* EXERCISE DESCRIPTION *
Nothing but the pictures should go missing; return all the entries below exactly.

* RECORDS SUPPLIED *
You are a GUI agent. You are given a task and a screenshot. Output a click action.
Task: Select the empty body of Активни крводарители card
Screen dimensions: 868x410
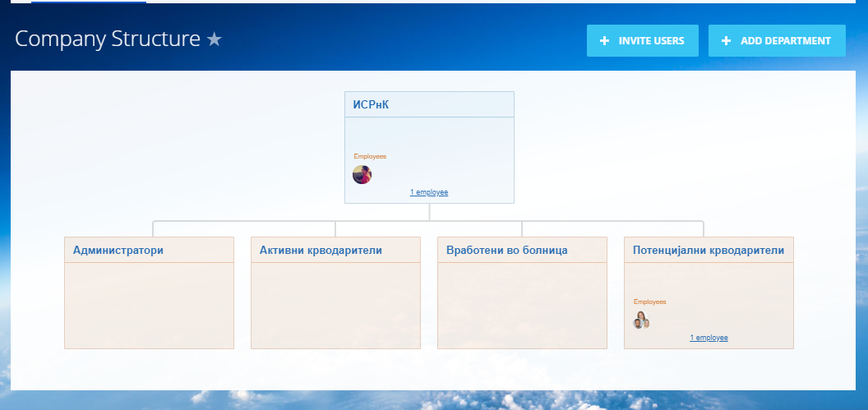pyautogui.click(x=335, y=305)
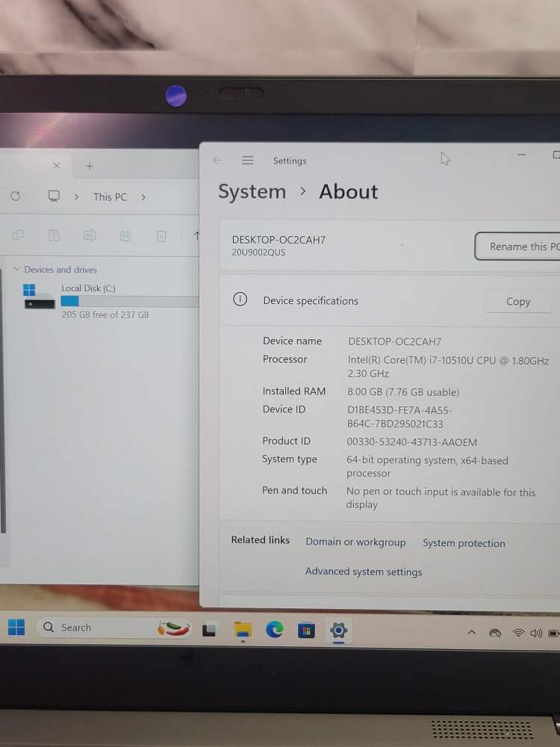Collapse the Devices and drives group
This screenshot has height=747, width=560.
click(17, 270)
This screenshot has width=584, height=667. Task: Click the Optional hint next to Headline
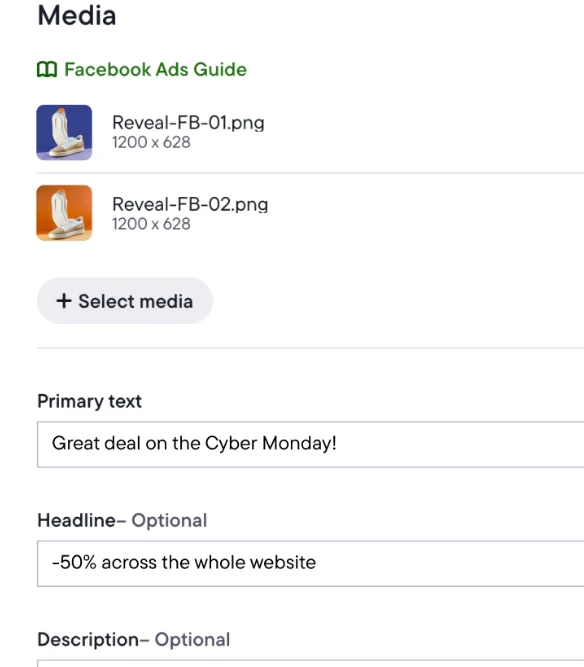(169, 520)
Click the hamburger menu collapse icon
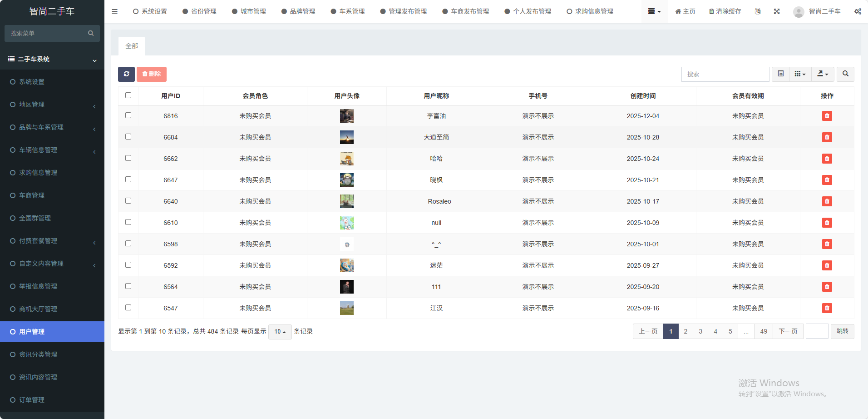Image resolution: width=868 pixels, height=419 pixels. [x=114, y=11]
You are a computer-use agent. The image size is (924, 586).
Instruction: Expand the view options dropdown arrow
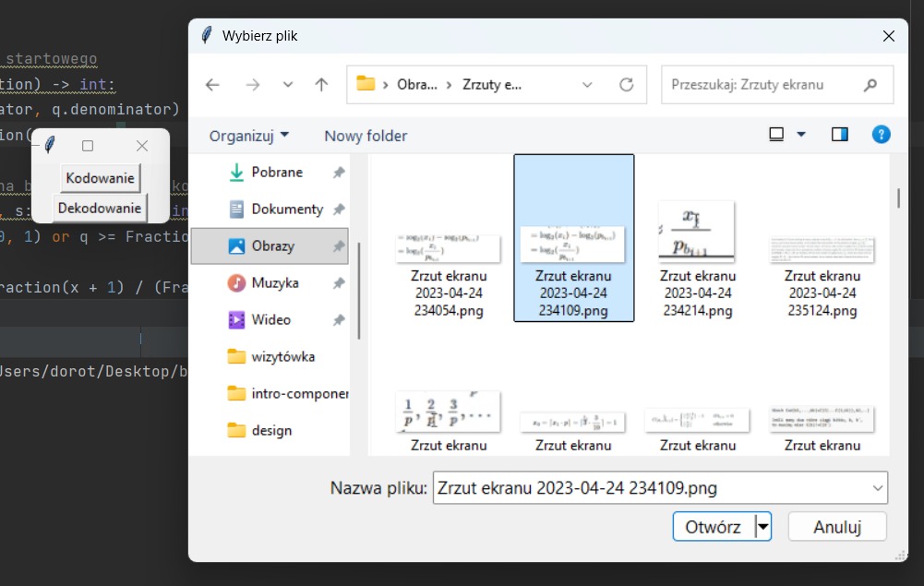[801, 135]
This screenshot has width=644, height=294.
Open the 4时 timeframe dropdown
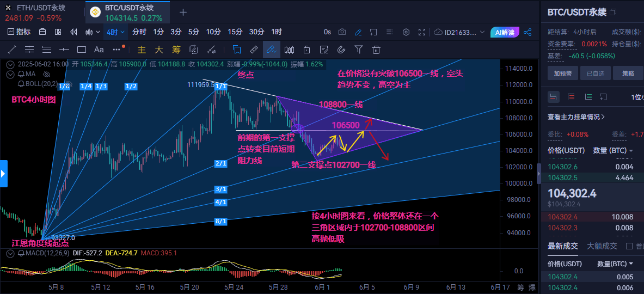point(115,32)
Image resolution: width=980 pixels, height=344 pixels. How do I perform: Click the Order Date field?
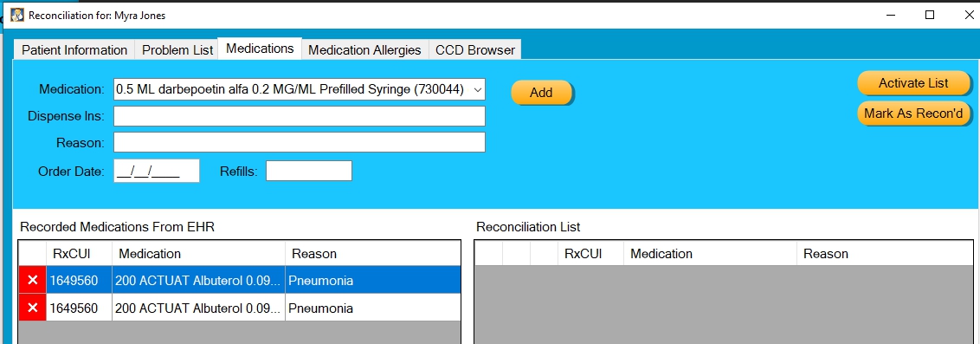tap(156, 171)
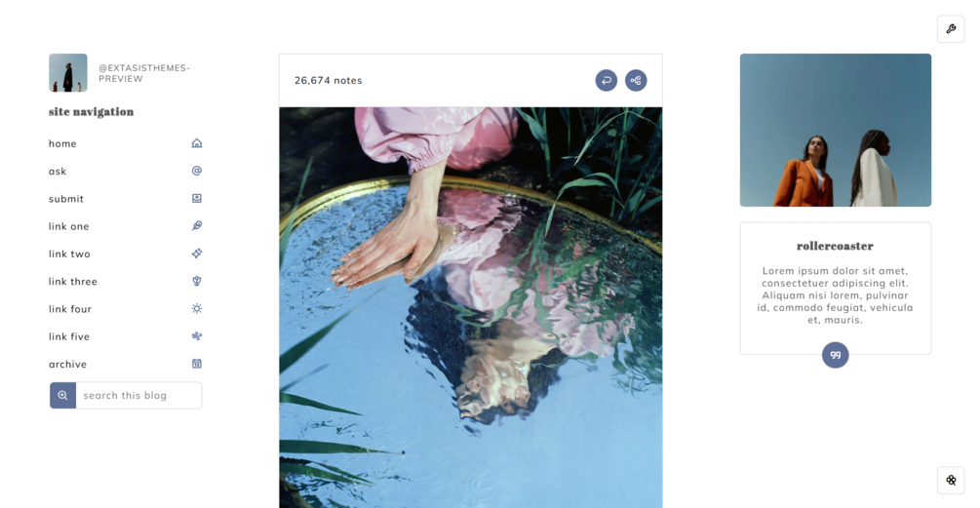
Task: Select link one in site navigation
Action: pyautogui.click(x=69, y=226)
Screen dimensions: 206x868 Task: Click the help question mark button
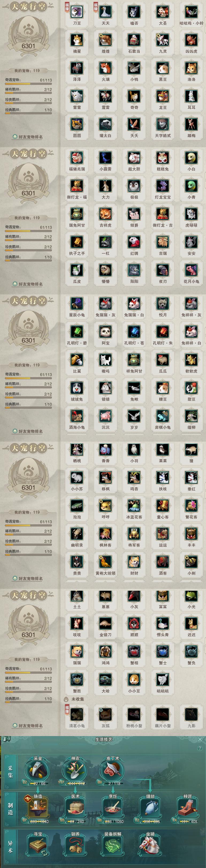point(200,748)
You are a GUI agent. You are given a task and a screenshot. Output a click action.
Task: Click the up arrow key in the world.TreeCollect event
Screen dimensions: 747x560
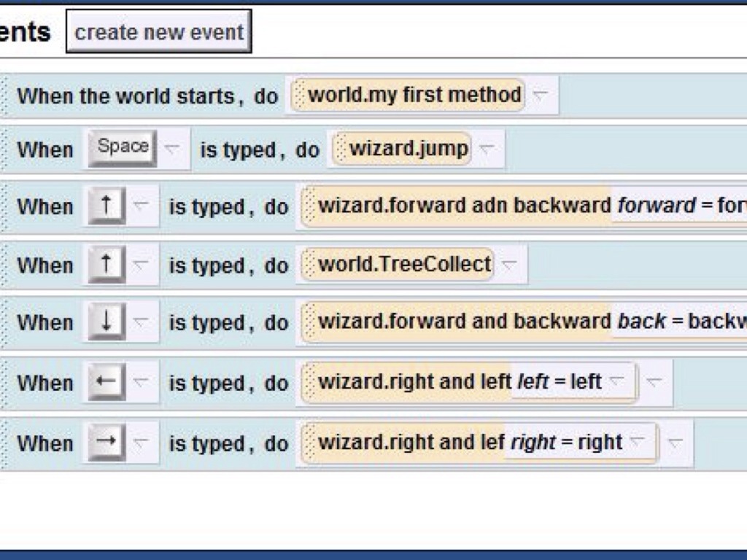click(x=107, y=265)
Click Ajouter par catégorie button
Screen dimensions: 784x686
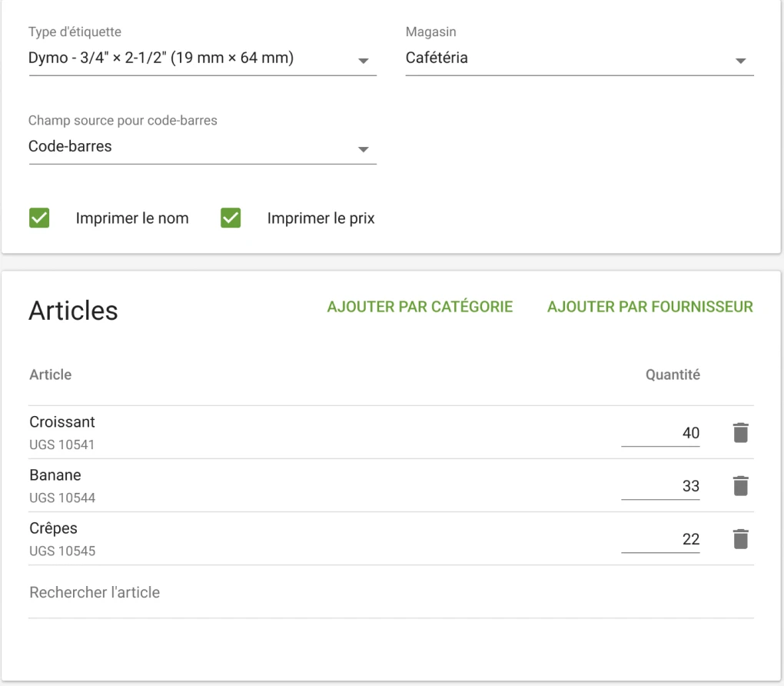420,307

* YOUR SOLUTION *
You are a GUI agent. You are given a task and a screenshot. Output a click action.
Task: Select the empty body of Активни крводарители card
Screen dimensions: 868x410
pyautogui.click(x=335, y=305)
Collapse the Devices and drives group
This screenshot has height=747, width=560.
click(17, 270)
This screenshot has width=584, height=667. Task: Click the Optional hint next to Headline
(169, 520)
Click the hamburger menu collapse icon
Image resolution: width=868 pixels, height=419 pixels. [x=114, y=11]
You are a computer-use agent. The image size is (924, 586).
Instruction: Expand the view options dropdown arrow
[801, 135]
This screenshot has width=644, height=294.
Open the 4时 timeframe dropdown
point(115,32)
Image resolution: width=980 pixels, height=344 pixels. How do I perform: Click the Order Date field?
tap(156, 171)
Task: Select link one in site navigation
Action: pyautogui.click(x=69, y=226)
Screen dimensions: 206x868 Task: Click the help question mark button
point(200,748)
You are a GUI agent. You are given a task and a screenshot. Output a click action.
Task: Click the up arrow key in the world.TreeCollect event
Screen dimensions: 747x560
click(x=107, y=265)
Click Ajouter par catégorie button
Screen dimensions: 784x686
420,307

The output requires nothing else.